The Sudbury Star is the City of Greater Sudbury’s daily newspaper.

United Steelworkers Local 6500 president Rick Bertrand, and union health and safety representatives will meet Thursday with Labour Minister Yasir Naqvi to press their demand a full inquiry be called into mine safety in Ontario.

USW officials will go into the meeting convinced that Premier Kathleen Wynne and her Liberal government have “officially rejected” the call for a full-blown inquiry and are planning to announce a mining review be held instead.

The union said a senior government source informed them of Wynne’s decision not to hold an inquiry, similar to the one under way now into the June 2012 collapse of the Algo Centre Mall in Elliot Lake, in which two women were killed.

The source told the union the Liberals will instead announce plans for a review of mining practices “that falls short of the scope and standards of a commission of inquiry,” USW said in a news release.

The announcement about a review could come as early as this week, said the union. Bertrand called a review “an unacceptable alternative” to an inquiry. “It’s a disgrace this government believes it can placate miners, our families and our communities with its watered-down plan for a review,” said an angry Bertrand on his way to Toronto for the meeting with Naqvi.

When asked for comment Wednesday about USW’s claim Wynne has rejected an inquiry, her spokesman, Blane McPhail, said Naqvi is the “lead” on this issue.

Naqvi said he is looking forward to meeting with Steelworkers and talking about “how we can work together to address mining safety.

“We have much to discuss and I wish to hear their views on how we can protect the health and safety of all workers across Ontario,” he said in an email.

How to make mining safer is precisely what a full inquiry would do, said Bertrand.

The union began calling for it after its comprehensive investigation into the June 8, 2011 deaths of two men at Vale Ltd.’s Stobie Mine.

Jason Chenier, 35, and Jordan Fram, 26, were killed when they were overcome with 350 tons of muck while working at the century- old mine’s 3,000-foot level. Their deaths occurred less than two days after Chenier complained to Vale about excess water in the mine and other unsafe conditions.

Nine charges were laid against Vale and one of its supervisors under the Occupational Health and Safety Act after the Labour ministry investigated the fatality.
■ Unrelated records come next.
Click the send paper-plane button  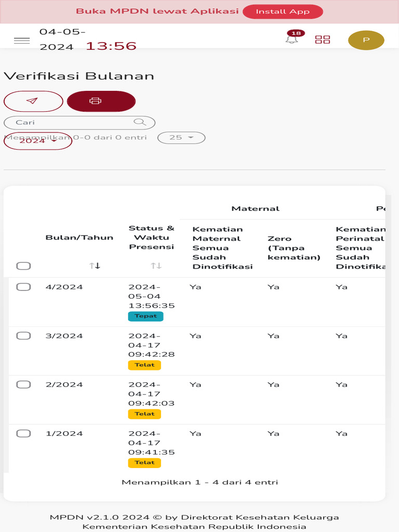pyautogui.click(x=33, y=101)
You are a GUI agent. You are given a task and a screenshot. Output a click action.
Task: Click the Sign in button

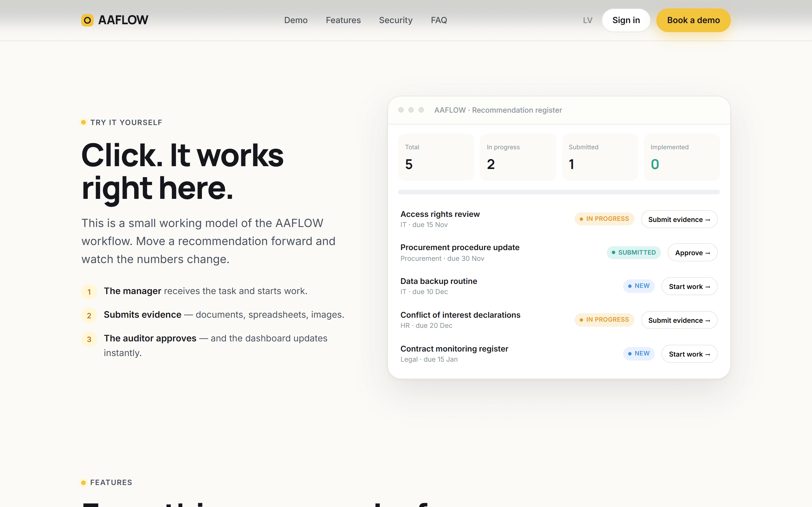[626, 20]
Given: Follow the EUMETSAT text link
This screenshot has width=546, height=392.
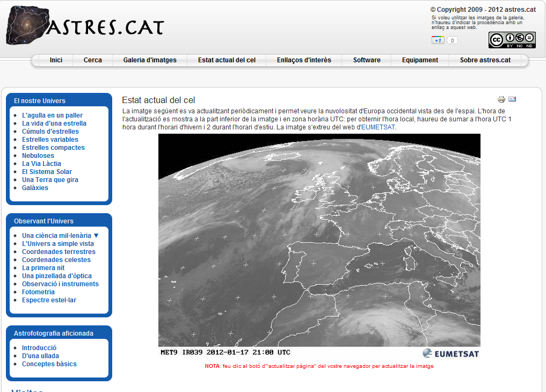Looking at the screenshot, I should (378, 127).
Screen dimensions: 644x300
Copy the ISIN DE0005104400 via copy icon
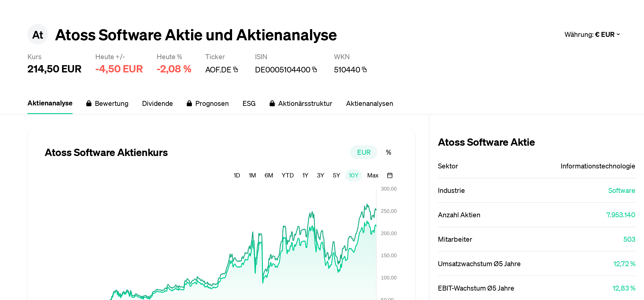[315, 70]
Those cases are being heard in court.

Naqvi has met with a lobby group spearheaded by Fram’s mother, Wendy Fram, called Mining Inquiry Needs Everyone’s Support (MINES). The group has garnered thousands of names on postcards and in an online petition calling for an inquiry to be held to improve mine safety.

The last such inquiry was held 30 years ago and hundreds of Ontario miners have been killed on the job since then, MINES has argued.

Bertrand questions the scope of a review and said it wouldn’t get to the “root problems” of why miners are still being injured and killed on the job.

If a review resulted in recommendations, he questions the weight they would have if not enshrined in legislation.